The large majority of 14-year-olds in the United States have not had sex. Based on the CDC’s Youth Risk Behavior Survey, roughly 84% or more of 9th graders (most of whom are 14 or 15) reported never having had sexual intercourse as of 2021, and that number has likely held steady or increased through the most recent 2023 survey cycle.

What the National Data Shows

The CDC tracks adolescent sexual behavior through the Youth Risk Behavior Survey (YRBS), which surveys high school students across the country every two years. While the survey doesn’t break results down by exact age, it does report by grade level, and 9th grade is the closest proxy for 14-year-olds.

In 2021, only 16% of 9th graders reported ever having had sexual intercourse. That means about 84% had not. This was a dramatic drop from 1991, when 39% of 9th graders said they had already had sex. In other words, the share of young teens who are sexually active has been cut by more than half over three decades. The CDC’s most recent data covers through 2023 and confirms the broader trend of declining adolescent sexual activity since 2013.

The Bigger Picture Across High School

Sexual experience increases steadily with each year of high school, but the overall trend has moved sharply downward for every grade. In 2021, 23% of 10th graders, 35% of 11th graders, and 48% of 12th graders reported ever having had sex. Compare that to 1991, when the numbers were 48%, 62%, and 67% respectively. At every age, today’s teens are significantly less likely to have had sex than their parents’ generation was.
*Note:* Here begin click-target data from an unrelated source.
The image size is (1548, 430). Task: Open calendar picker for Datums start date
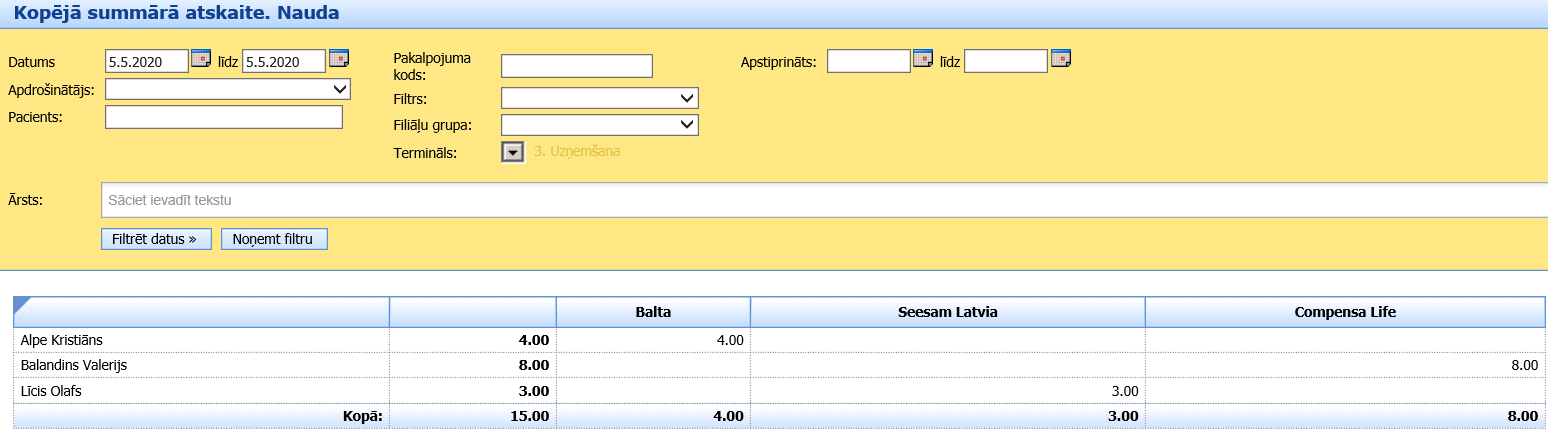(x=201, y=58)
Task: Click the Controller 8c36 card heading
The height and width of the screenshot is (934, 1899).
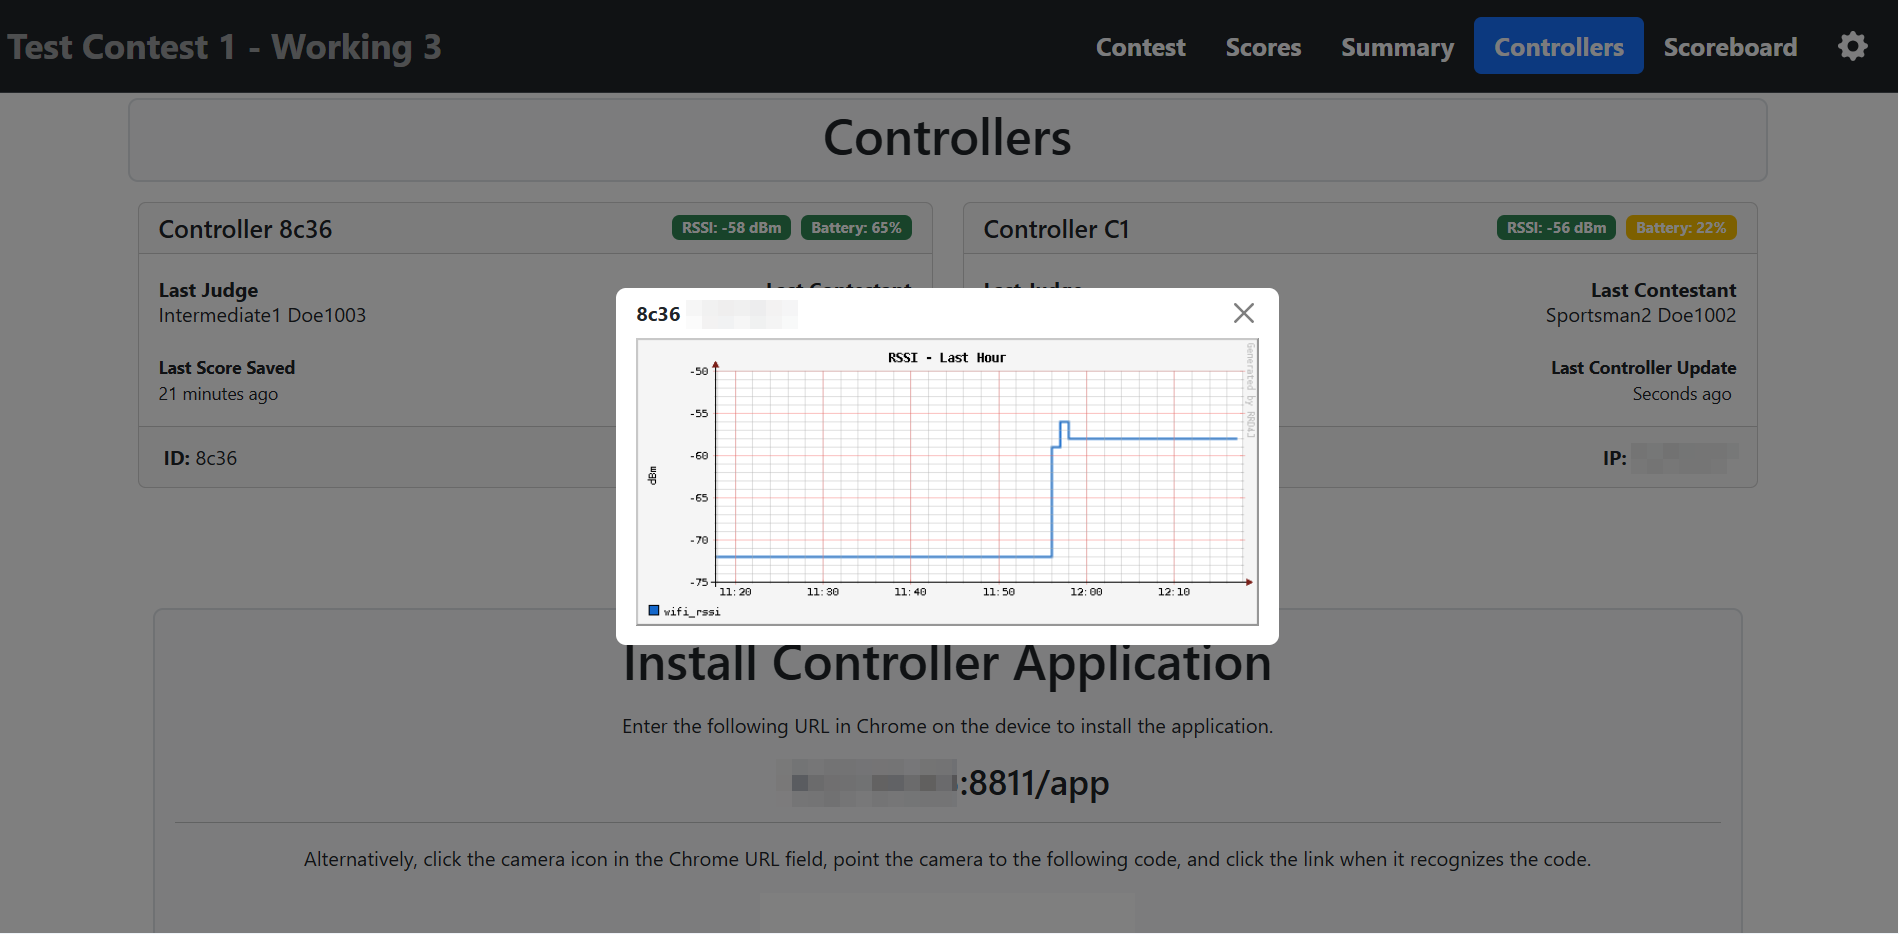Action: tap(246, 229)
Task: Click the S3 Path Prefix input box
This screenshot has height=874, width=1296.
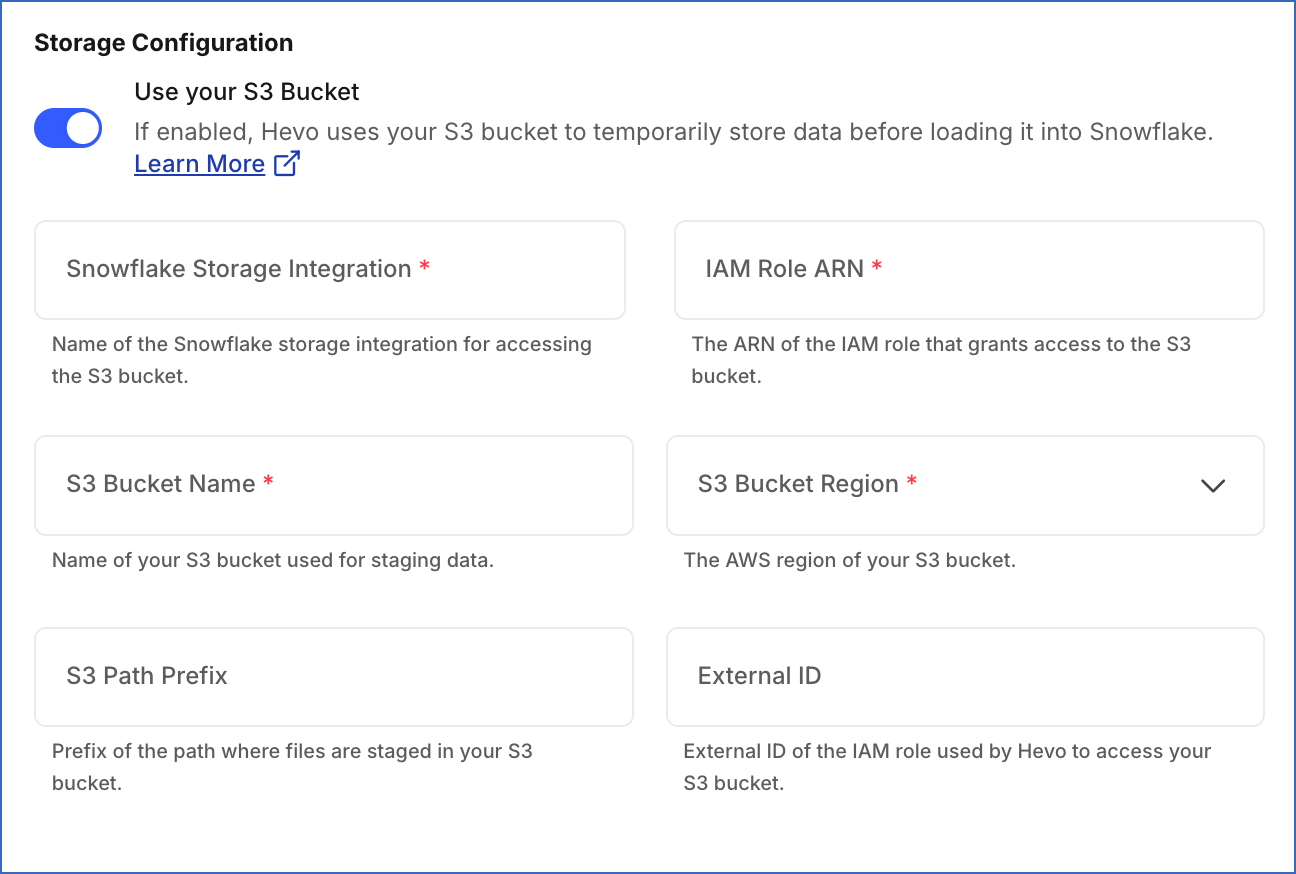Action: coord(334,676)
The average age of first sexual intercourse in the U.S. is around 17 for both males and females, according to the CDC’s National Survey of Family Growth. That puts 14 well below the typical age of sexual debut, which is consistent with the survey data showing that the vast majority of young teens have not yet had sex.
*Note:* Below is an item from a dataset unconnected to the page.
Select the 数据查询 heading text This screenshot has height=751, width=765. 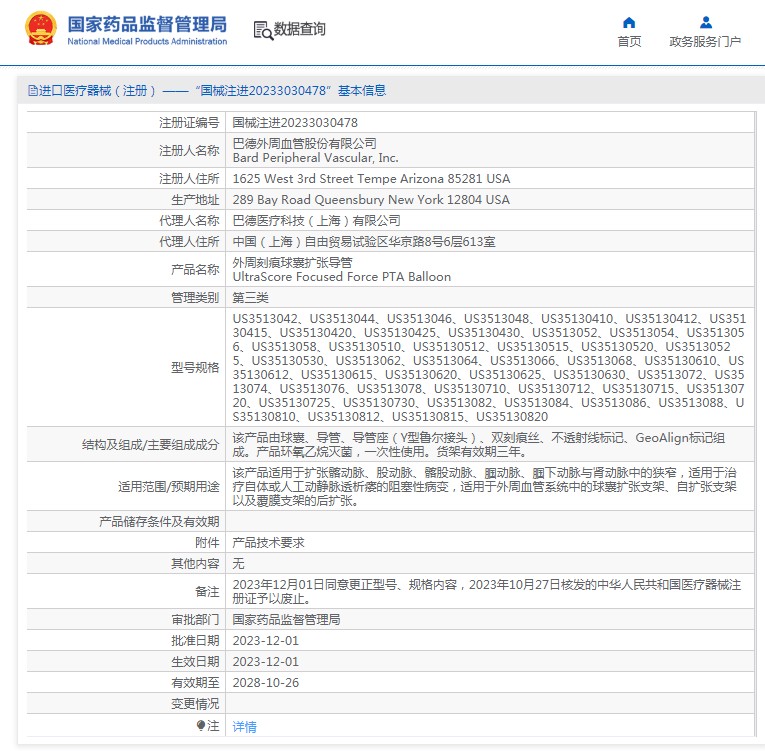pyautogui.click(x=300, y=30)
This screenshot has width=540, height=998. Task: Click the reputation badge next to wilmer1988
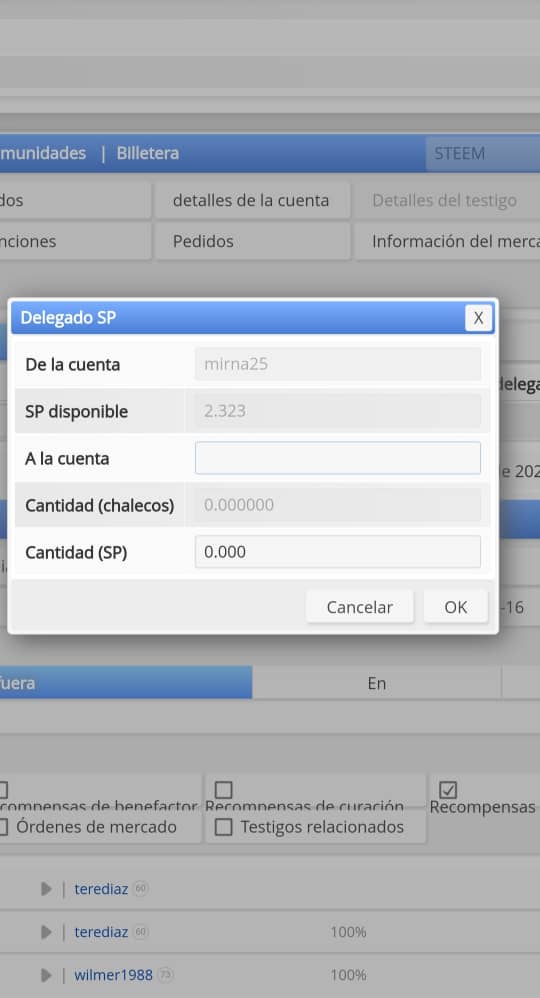(x=166, y=975)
Why Teen Sexual Activity Has Declined

Researchers point to several overlapping factors. Teens today spend more time socializing online and less time in unsupervised in-person settings. Access to sex education and contraception awareness has expanded in many states. Cultural shifts around dating have also played a role: fewer teens report being in romantic relationships compared to earlier decades. Some researchers also note that broader trends in adolescent risk behavior, including declines in alcohol use and drug experimentation, track alongside the decline in early sexual activity.

The teen birth rate reflects these changes. In 2022, there were 13.6 births per 1,000 females ages 15 to 19, down 78% from the 1991 peak of 61.8. That steep decline mirrors the drop in sexual activity and the increased use of effective contraception among teens who are sexually active.

What “Normal” Looks Like at 14

If you’re 14 and haven’t had sex, you’re in the clear majority of your peers. The data is unambiguous on this point. Most 14-year-olds are not sexually active, and the share who are has been shrinking for over 30 years. Even by senior year of high school, roughly half of students still report never having had intercourse.

There’s no developmental timeline that says a 14-year-old “should” be having any particular experience. The national data simply confirms that most aren’t, and that this has become increasingly true with each generation surveyed.